Fino all'ultimo respiro. La promozione in Prima categoria ottenuta dalla Federlibertas Bugnara è stata tanto sofferta quanto esaltante. Non potrebbe dirsi altrimenti di un campionato la cui regular...
Fino all'ultimo respiro. La promozione in Prima categoria ottenuta dalla Federlibertas Bugnara è stata tanto sofferta quanto esaltante. Non potrebbe dirsi altrimenti di un campionato la cui regular season si è conclusa con due squadre in vetta (a quota 40) e per questo costrette ad un'ulteriore coda. Rappresentata dallo spareggio, disputato (e vinto ai supplementari) sul neutro di Luco dei Marsi. «Tensione tanta, ma mai quanto la gioia provata al triplice fischio che decretava il tanto atteso salto di categoria». A parlare così è il 32enne ds del Bugnara Paolo Di Fiore, che a quanto pare ha già le idee ben chiare circa il futuro. «Dopo i tanti sacrifici fatti, dalla dirigenza, capeggiata dal nostro presidente, dalla squadra e dal mister, puntiamo a far bene anche nella categoria superiore. Essendo ben consapevoli che ci sarà parecchio da lavorare». Nata nel lontano 1980, la Federlibertas Bugnara ha alle spalle quasi un quarantennio di ininterrotta attività calcistica, nel corso del quale ha persino sfiorato (ad inizio 2000) l'approdo in Promozione, perdendo la finale play off. Storia ripetutasi anche nella stagione passata, contro il Capitignano. «Paradossi del calcio», sottolinea Di Fiore, «se si considera che un anno fa si puntava a salire, mentre in questo non avevamo grosse ambizioni. Tant'è che al tecnico e ex capitano biancazzurro Gianluca Casanova (al debutto nel nuovo ruolo, ndc) è stato chiesto di giocare senza assilli o pressioni particolari. La qual cosa, a conti fatti, si è rivelata la mossa vincente. I protagonisti? Difficile fare dei nomi, essendo tutti egualmente meritevoli di un grazie per l'impegno profuso nell'arco della stagione, che li ha visti allenarsi anche con temperature ben al di sotto dello zero. Faccio però qualche eccezione, sicuro di non scontentare nessuno: per Daniele Casasanta, atleta che andrebbe clonato, Carlo Gargaro, un "giovanotto" di 40 anni, Daniele Colarossi, arrivato a dicembre e subito decisivo, pur essendo fermo da ben nove stagioni, e il 36enne Mario Colaprete, altro esempio di attaccamento ai colori sociali».

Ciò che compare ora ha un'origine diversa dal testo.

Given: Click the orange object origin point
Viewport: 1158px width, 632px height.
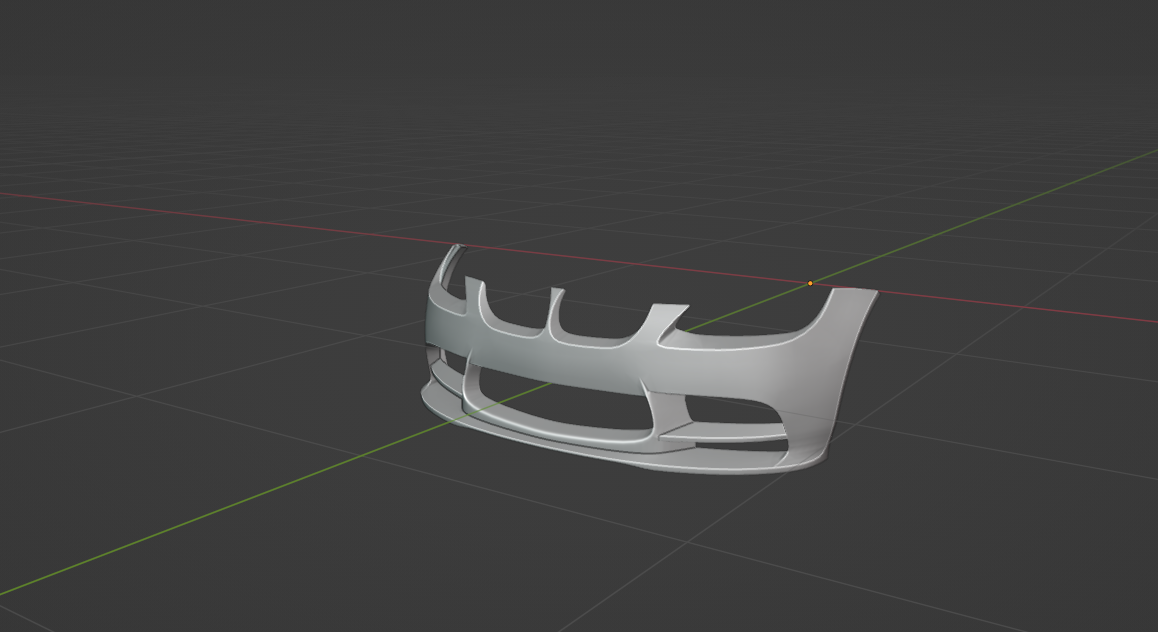Looking at the screenshot, I should tap(810, 284).
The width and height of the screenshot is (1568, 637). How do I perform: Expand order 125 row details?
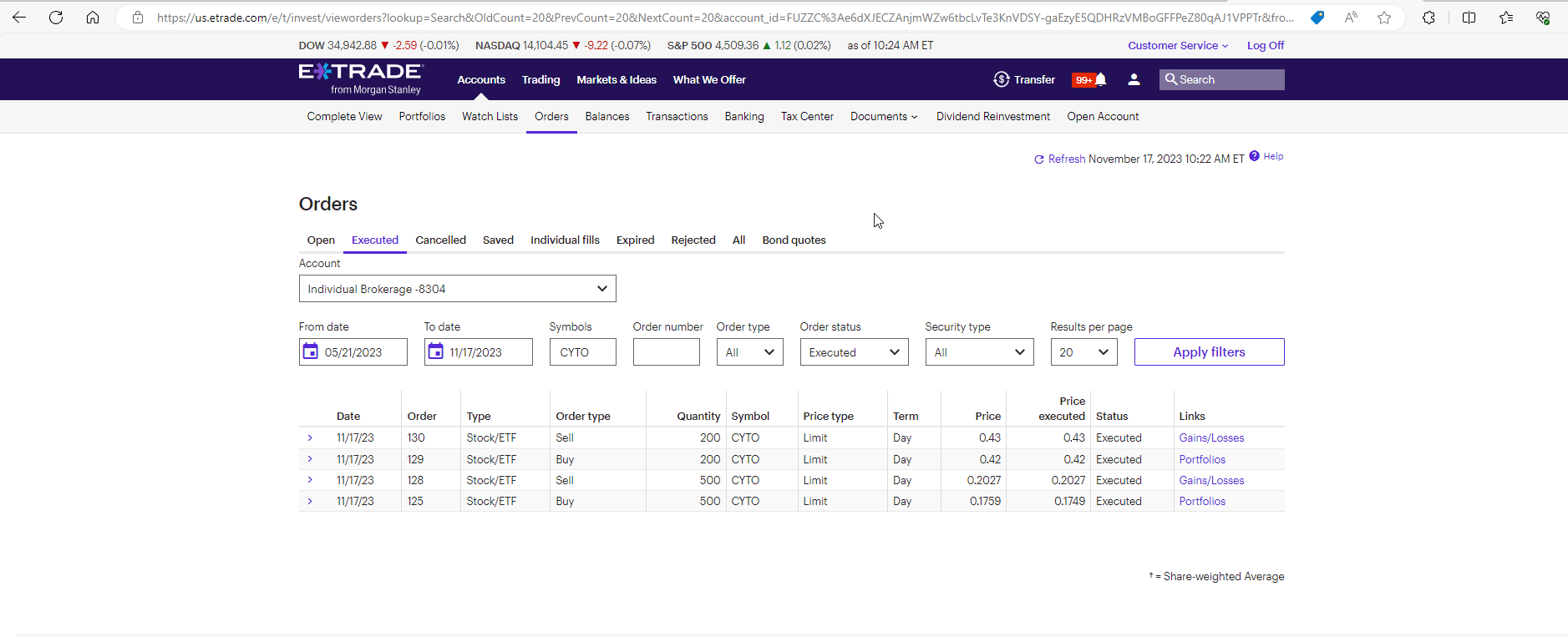point(310,501)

Organigramma. Presidente: Rodolfo Lo Stracco; vice-presidente: Giuseppe Lo Stracco; dirigenti: Andrea Bellucci, Luca Lo Stracco, Angelo Muliere, Domenico Taglieri; direttore sportivo: Paolo Di Fiore; magazziniere: Lorenzo Ventresca.
Organico. Portieri: Andrea Lattanzio, Paolo Giammarco; difensori: Daniele Casasanta, Carlo Gargaro, Mario Colaprete, Cristian Marinucci, Flavio Lo Stracco, Jacopo Grasso, Vincenzo Marinucci; centrocampisti: Luca Leombruno, Alessandro D'Elia, Daniele Colarossi, Umberto Pace, Daniele Tottone, Davide Presutti, Antonio Susi; attaccanti: Andrea Crugnale, Biagio Traficante, Ezio Coccovilli, Fabrizio Di Prata, Leandro Lo Stracco. Staff tecnico. Allenatore: Gianluca Casanova; vice: Giuseppe Verrocchia; preparatore dei portieri: Andrea Di Meo. (s.d.c.)